Domain adaptation of statistical classifiers is the problem that arises when the data distribution in our test domain is different from that in our training domain. The need for domain adaptation is prevalent in many real-world classification problems. For example, spam filters can be trained on some public collection of spam and ham emails. But when applied to an individual person's inbox, we may want to ``personalize'' the spam filter, i.e. to adapt the spam filter to fit the person's own distribution of emails in order to achieve better performance.
Although the domain adaptation problem is a fundamental problem in machine learning, it only started gaining much attention very recently (Blitzer et al., 2008; Daumé III and Marcu, 2006; Satpal and Sarawagi, 2007; Daumé III, 2007; Jiang and Zhai, 2007b; Ben-David et al., 2007; Blitzer et al., 2006; Jiang and Zhai, 2007a). However, some special kinds of domain adaptation problems have been studied before under different names including class imbalance (Japkowicz and Stephen, 2002), covariate shift (Shimodaira, 2000), and sample selection bias (Zadrozny, 2004; Heckman, 1979). There are also some closely-related but not equivalent machine learning problems that have been studied extensively, including multi-task learning (Caruana, 1997) and semi-supervised learning (Chapelle et al., 2006; Zhu, 2005).
In this literature survey, we review some existing work in both the machine learning and the natural language processing communities related to domain adaptation.

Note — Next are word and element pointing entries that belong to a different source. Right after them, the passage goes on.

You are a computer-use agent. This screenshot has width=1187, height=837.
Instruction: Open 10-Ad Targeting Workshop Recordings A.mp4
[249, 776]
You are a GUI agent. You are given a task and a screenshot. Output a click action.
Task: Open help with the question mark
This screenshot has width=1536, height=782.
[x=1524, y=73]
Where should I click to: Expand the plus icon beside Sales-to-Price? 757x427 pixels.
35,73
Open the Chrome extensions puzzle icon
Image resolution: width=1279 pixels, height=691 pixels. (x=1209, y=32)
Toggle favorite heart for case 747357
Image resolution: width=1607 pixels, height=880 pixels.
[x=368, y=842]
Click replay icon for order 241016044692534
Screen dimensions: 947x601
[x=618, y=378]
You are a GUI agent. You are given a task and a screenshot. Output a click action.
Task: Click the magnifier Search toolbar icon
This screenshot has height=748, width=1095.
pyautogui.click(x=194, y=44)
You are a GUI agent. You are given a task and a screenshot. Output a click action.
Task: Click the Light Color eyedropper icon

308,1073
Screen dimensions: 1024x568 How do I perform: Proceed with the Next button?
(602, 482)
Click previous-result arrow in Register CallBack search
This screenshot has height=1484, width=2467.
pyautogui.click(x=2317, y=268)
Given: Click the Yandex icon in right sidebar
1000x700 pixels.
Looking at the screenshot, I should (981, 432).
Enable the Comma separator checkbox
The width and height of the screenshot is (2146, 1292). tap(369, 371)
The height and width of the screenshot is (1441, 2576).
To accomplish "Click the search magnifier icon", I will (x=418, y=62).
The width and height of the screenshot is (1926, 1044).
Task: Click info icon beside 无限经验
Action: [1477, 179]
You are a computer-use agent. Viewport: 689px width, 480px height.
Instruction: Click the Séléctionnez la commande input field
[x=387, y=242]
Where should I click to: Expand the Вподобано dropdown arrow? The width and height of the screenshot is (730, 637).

The goal of this survey is twofold. First, there have been a number of methods proposed to address domain adaptation, but it is not clear how these methods are related to each other. This survey thus tries to organize the existing work and lay out an overall picture of the domain adaptation problem with its possible solutions. Second, a systematic literature survey naturally reveals the limitations of current work and points out promising directions that should be explored in the future.
Because domain adaptation is a relatively new topic that is still constantly attracting attention, our survey is necessarily incomplete. Nevertheless, we try to cover the major lines of work that we are aware of up to the date this survey is written. This survey will also be updated periodically.